Le Tribunal fédéral relève que la LFINMA ne prévoit pas de sanctions pénales en cas de refus d’informer au sens de l’art. 29 LFINMA et que le destinataire de cette dernière disposition – qu’il s’agisse d’une personne physique ou morale – dispose d’un droit de refuser de collaborer en cas de risque pénal. Effectuant (visiblement) une distinction entre « se taire » et « mentir », les juges de Mon Repos indiquent que la violation de l’art. 29 LFINMA n’est pas sanctionnée par l’art. 45 LFINMA. Quant à l’application de l’art. 49 al. 1 let. b LB, le Tribunal fédéral « botte en touche ». Il se contente de relever que la banque, assistée de deux mandataires professionnels, ne prétend pas avoir fait usage de son droit de taire devant la FINMA et semble avoir, en outre, spontanément fourni au régulateur des évaluations et appréciations juridiques de la situation, ce qui allait, selon ses propres indications, au-delà de ses obligations LBA. Les Juges de Mon Repos en concluent que « [s]ans autre explication, on ne saurait (…) retenir que ces éléments supplémentaires auraient été transmis sous contrainte d’une sanction pénale ».
Ce commentaire est l’occasion de souligner qu’à compter de l’entrée en vigueur de la révision du code de procédure pénale suisse, prévue en l’état au 1er janvier 2024, le principe nemo tenetur se ipsum accusare ne sera plus un motif de mise sous scellés. En effet, si l’actuel art. 248 al. 1 CPP, relatif à la procédure de scellés, renvoie au « droit de refuser de déposer », la référence disparait de la nouvelle mouture de la disposition. Cette dernière fait coïncider les motifs de mise sous scellés avec les interdictions, respectivement restrictions, de séquestre de l’art. 264 al. 1 let. a à d CPP, qui ne mentionnent pas le droit de garder le silence de l’art. 113 CPP.

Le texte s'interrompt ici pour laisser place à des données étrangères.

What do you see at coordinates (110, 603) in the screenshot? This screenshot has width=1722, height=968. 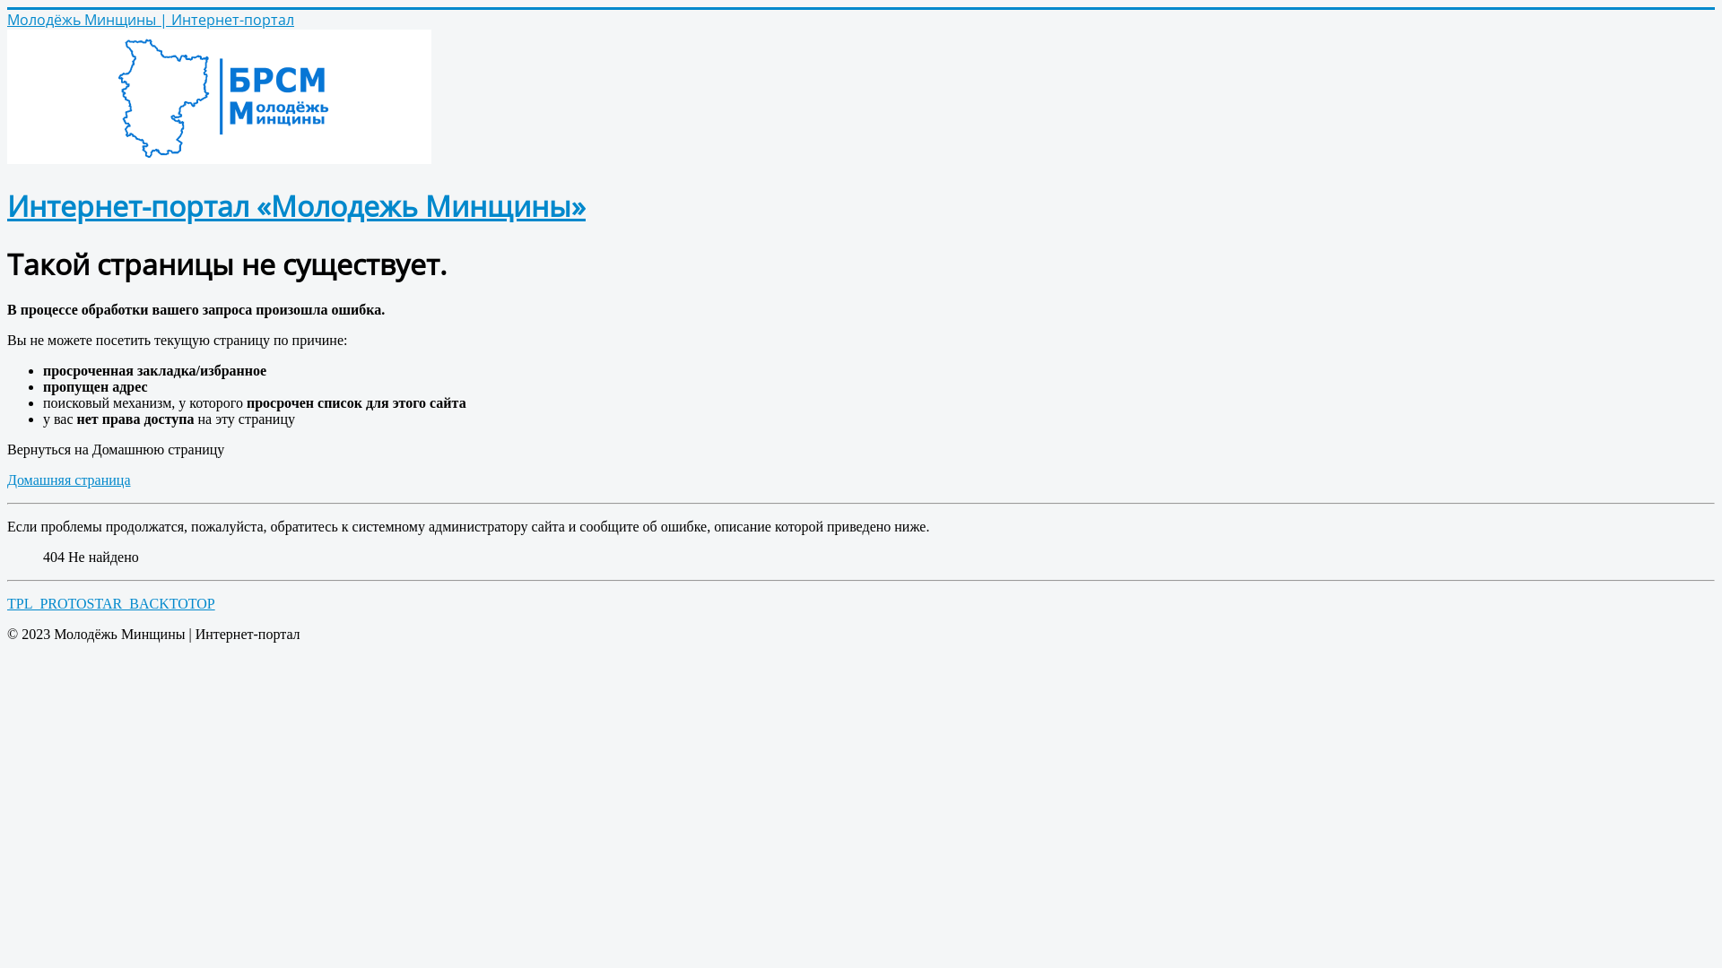 I see `'TPL_PROTOSTAR_BACKTOTOP'` at bounding box center [110, 603].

Cela étant, le Tribunal fédéral ne pouvait, à notre sens, faire l’économie d’examiner l’applicabilité de l’art. 49 LB, en lien avec la pratique de la FINMA qui accorde à ses assujettis un droit de ne pas lui livrer des déclarations auto-incriminantes sur le plan pénal. En effet, si cette pratique de la FINMA exclut, dans un cas comme celui d’espèce, l’art. 49 LB, le résultat du Tribunal fédéral nous parait, à tout le moins au stade des scellés, correct. La réponse est différente si la norme pénale devait trouver application nonobstant le droit de se taire devant la FINMA (ce qui consacrerait d’ailleurs, nous semble-t-il, une contradiction entre la pratique et la loi). Dans cette dernière hypothèse en effet, la banque est bel et bien obligée de collaborer sous menace d’une sanction pénale, de sorte que le résultat de cette coopération doit être considéré comme manifestement inexploitable à charge de la banque.